=== TEXT FOR ANALYSIS ===

Number of primers required to amplify fragments from each complete genome or segment in the family versus the number of available sequences in that family. Primer parameters were length 17–21-mers, Tm between 55°C and 60°C.

Species-level primers for divergent RNA viruses

Primer design with the MPP software indicates that relatively few primers are required to amplify all sequenced genomes of HIV-1, FMDV and Norwalk virus (Table 2), and these can be calculated in minutes. Influenza A HA and NA segments demand large numbers of 10-mer or 17–18-mer primers and hours to calculate, so one could break these into subgroups, possibly by serotype, as shown for several HA serotypes in Table 3. The percentage of genomes amplified versus the number of primers used, for primers of either 10-mers or 17–18-mers, is shown in Figure 6. This plot shows that a large fraction of targets are amplified with only 2 primers, and the addition of subsequent primers shows diminishing returns in amplifying fewer, more divergent targets not detected by the initial, more conserved, primer pair, although the true diminishing returns depend on the extent to which available sequence data is an unbiased representation of diversity.

Figure 6.

Figure 6.

The percentage of genomes amplified versus the number of primers used, for primers of either 10-mers or 17-18-mers, for several highly diverse virus species, (A) HIV-1, FMDV and Norwalk; and (B) Influenza A HA and NA segments. The two most highly conserved primers amplify a large fraction of genomes, and additional primers show diminishing returns in detecting the remaining, more divergent sequences.

===

WORK ORDER 1: Which viruses does the primer-design text name? List each one.
WORK ORDER 2: In the primer-design text, what melting temperature (Tm) range was set for the primers?
WORK ORDER 3: Reproduce part of the primer-design text, beginning at the words "Number of primers required" and stopping after the words "55°C and 60°C.".

=== SUPPLIED INFORMATION ===

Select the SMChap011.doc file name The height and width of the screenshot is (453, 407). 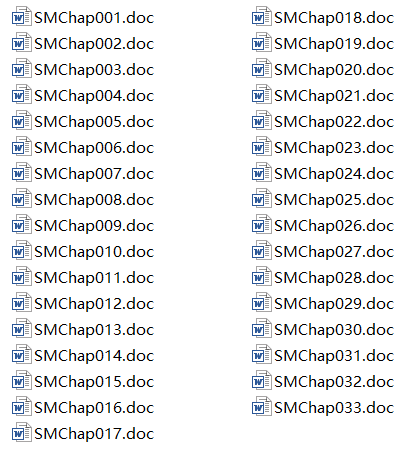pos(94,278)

===
=== SUPPLIED INFORMATION ===

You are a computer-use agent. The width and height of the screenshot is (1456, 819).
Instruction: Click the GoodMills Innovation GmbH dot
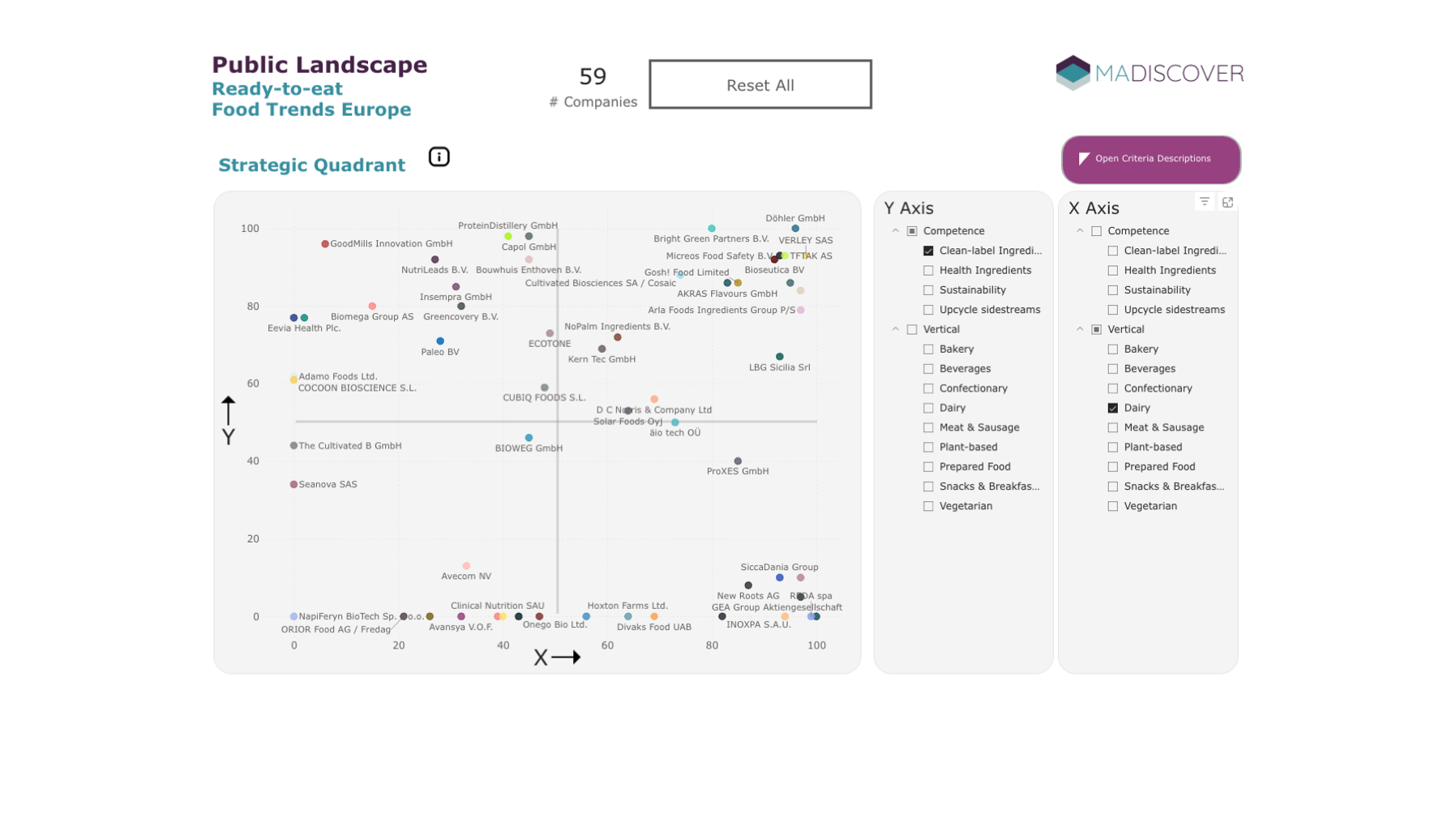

===

RESPONSE BOX 1: HIV-1, FMDV, Norwalk virus, Influenza A

RESPONSE BOX 2: Between 55°C and 60°C.

RESPONSE BOX 3:
Number of primers required to amplify fragments from each complete genome or segment in the family versus the number of available sequences in that family. Primer parameters were length 17–21-mers, Tm between 55°C and 60°C.